Rewrite the stretch from the line containing "What do you see at coordinates (224, 31)" through the line containing "upward-facing chevron icon", changing "Describe" to "Explain" and leaving everything else as it is. Return only those lines.

================================

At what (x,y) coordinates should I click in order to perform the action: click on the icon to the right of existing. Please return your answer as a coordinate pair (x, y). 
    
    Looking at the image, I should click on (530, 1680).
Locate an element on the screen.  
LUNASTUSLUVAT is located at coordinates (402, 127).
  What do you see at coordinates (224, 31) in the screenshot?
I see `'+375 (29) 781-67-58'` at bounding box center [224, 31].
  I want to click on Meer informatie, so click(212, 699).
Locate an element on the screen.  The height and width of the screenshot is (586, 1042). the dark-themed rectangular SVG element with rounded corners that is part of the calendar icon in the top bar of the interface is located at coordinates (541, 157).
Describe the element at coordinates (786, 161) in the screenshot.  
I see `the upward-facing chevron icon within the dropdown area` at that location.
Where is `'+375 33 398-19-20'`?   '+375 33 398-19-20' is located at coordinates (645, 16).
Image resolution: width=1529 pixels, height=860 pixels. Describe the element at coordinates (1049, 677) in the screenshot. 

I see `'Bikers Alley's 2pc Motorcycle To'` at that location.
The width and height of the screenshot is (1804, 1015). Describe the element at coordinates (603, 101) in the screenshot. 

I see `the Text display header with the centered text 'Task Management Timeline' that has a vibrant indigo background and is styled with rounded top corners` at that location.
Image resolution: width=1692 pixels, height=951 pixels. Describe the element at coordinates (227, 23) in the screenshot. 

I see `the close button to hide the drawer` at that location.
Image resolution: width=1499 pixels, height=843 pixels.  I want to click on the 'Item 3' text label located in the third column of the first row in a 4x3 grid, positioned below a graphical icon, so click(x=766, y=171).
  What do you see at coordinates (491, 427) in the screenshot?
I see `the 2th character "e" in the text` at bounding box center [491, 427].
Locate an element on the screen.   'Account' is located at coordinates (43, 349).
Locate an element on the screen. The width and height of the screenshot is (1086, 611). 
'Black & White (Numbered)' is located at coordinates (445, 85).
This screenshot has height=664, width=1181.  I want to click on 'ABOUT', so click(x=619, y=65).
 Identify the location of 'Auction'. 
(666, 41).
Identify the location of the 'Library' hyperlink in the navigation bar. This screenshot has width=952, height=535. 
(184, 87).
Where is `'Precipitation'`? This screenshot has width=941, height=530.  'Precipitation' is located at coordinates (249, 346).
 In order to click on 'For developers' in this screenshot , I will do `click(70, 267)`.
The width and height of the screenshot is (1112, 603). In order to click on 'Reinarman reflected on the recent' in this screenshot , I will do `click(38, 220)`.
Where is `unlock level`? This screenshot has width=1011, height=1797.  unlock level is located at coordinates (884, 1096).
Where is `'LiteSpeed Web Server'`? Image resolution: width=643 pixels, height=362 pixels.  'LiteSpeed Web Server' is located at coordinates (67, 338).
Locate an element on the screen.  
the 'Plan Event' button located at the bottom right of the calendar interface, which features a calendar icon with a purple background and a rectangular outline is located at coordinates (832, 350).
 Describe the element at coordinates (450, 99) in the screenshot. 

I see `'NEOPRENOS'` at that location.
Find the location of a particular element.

================================

* [SOLUTION]
  What do you see at coordinates (224, 31) in the screenshot?
I see `'+375 (29) 781-67-58'` at bounding box center [224, 31].
  I want to click on Meer informatie, so click(212, 699).
Locate an element on the screen.  The height and width of the screenshot is (586, 1042). the dark-themed rectangular SVG element with rounded corners that is part of the calendar icon in the top bar of the interface is located at coordinates (541, 157).
Explain the element at coordinates (786, 161) in the screenshot.  
I see `the upward-facing chevron icon within the dropdown area` at that location.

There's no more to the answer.